On 21 November 1973, a Douglas C-117D transport aircraft operated by the United States Navy crashed onto Sólheimasandur sandy beachline in southern Iceland during severe icing conditions. All seven crewmembers on board survived the accident, and the aircraft was written off. The main fuselage wreckage has remained relatively intact since the accident, leading to the crash site becoming a tourist destination.

==Accident==
The aircraft involved in the accident was flying from Hofn Hornafjördur Airport to Naval Air Station Keflavik, after delivering supplies for the radar station at Stokksnes. En route the aircraft encountered severe icing and the crew were forced to land on a frozen river at Sólheimasandur. All seven crew members survived and were rescued by helicopter, but the aircraft was written off ('surveyed' in US Navy parlance). The unsalvaged remains of the aircraft were left at the scene.

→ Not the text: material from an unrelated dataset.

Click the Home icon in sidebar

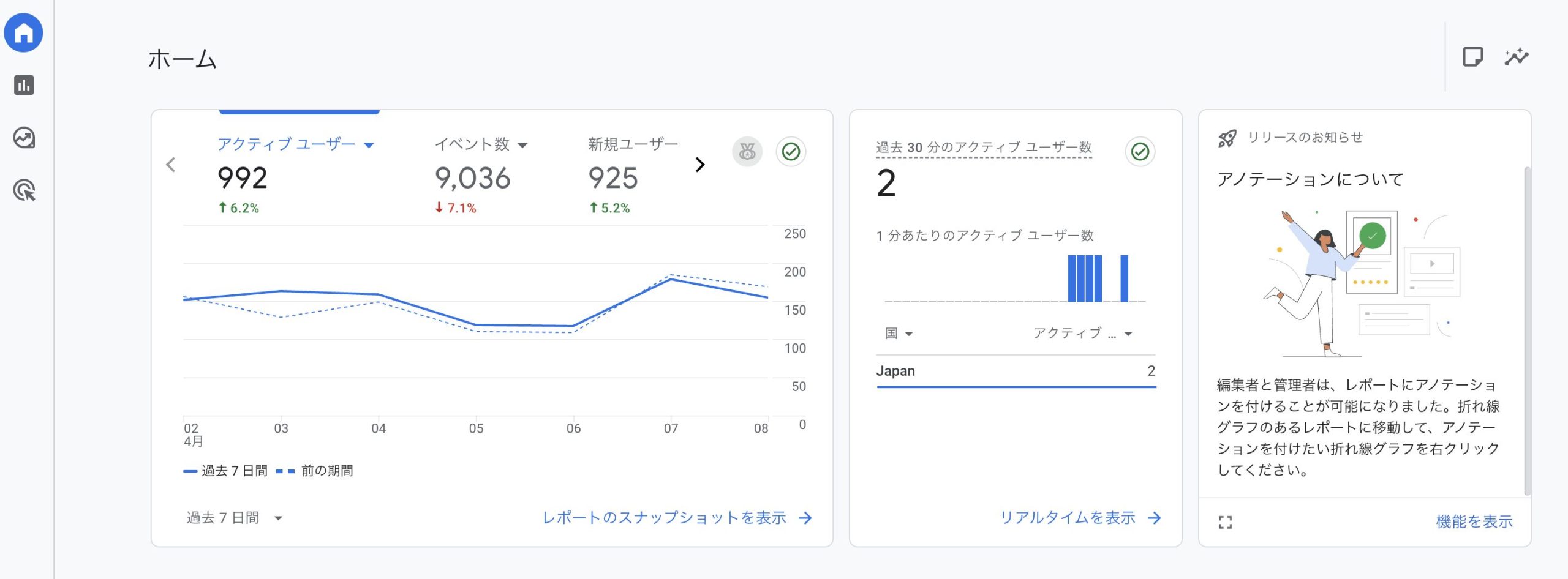point(23,32)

==The pilot's recollections==
In an interview with Morgunblaðið in 2025 Gregory Fletcher, the pilot who crash-landed a Douglas R4D/C-117D aircraft on Sólheimasandur in November 1973, recalls the dramatic incident. About 45 minutes after takeoff, ice began to form on the aircraft, eventually reaching a critical level. Like many planes from the World War II era, this particular Douglas aircraft used a traditional carburetor system, requiring oxygen to be mixed with fuel for combustion. The ice blocked this process, causing both engines to fail. Fletcher describes how the pilot-in-command and the flight engineer worked desperately to restart the engines while he focused on keeping the aircraft stable and figuring out their position and heading—no easy task in an era before GPS navigation. At that moment, Fletcher made a crucial decision: their chances of survival would be greater if they landed in the ocean rather than on the glacier. He turned the plane south, heading for the coastline.

==Aircraft==
The aircraft, serial number 17171, was designated C-117D and was based on the Super DC-3, first flown in 1944. This R4D-8 was built as an R4D-5 (msn 12554) and converted to R4D-8 (msn 43309) in November 1951. All R4D-8 aircraft still extant were re-designated as C-117D in the tri-service designation system introduced from 18 September 1962.

==Tourist site==
As of 2024, the fuselage of the aircraft remains relatively intact, and the site has become a popular tourist destination. The wreck has accumulated superficial damage from graffiti, gunfire, and tourists over the years. Tours to the site are available, and the trek back and forth takes about two to three hours.

In January 2020, two Chinese tourists died of hypothermia near the wreckage after getting caught in a storm. A month later, search and rescue units had to rescue several tourists who had ignored a warning from the police to not trek to the wreckage due to deteriorating weather in the area.

== Popular culture ==
- The crash site was featured in the music video of Justin Bieber's 2015 song "I'll Show You".
- American musician George Hirsch's 2016 album Hijrah used an image of the Sólheimasandur crash as its cover.
- The music video for the song "Gerua", from the Indian film Dilwale was shot at this site, in which lead actors Shah Rukh Khan and Kajol are seen standing on the wreckage. The site gained popularity among Indian tourists after the release of the song
- The site was also featured in the music video "Let Me In", an orchestral ballad song that introduced the member Haseul of the Korean girl group Loona.
- The site is featured in start of season 12 of the Dutch reality TV game show Wie is de Mol?
- The site is featured on the cover art of "Collide" by Elektronomia.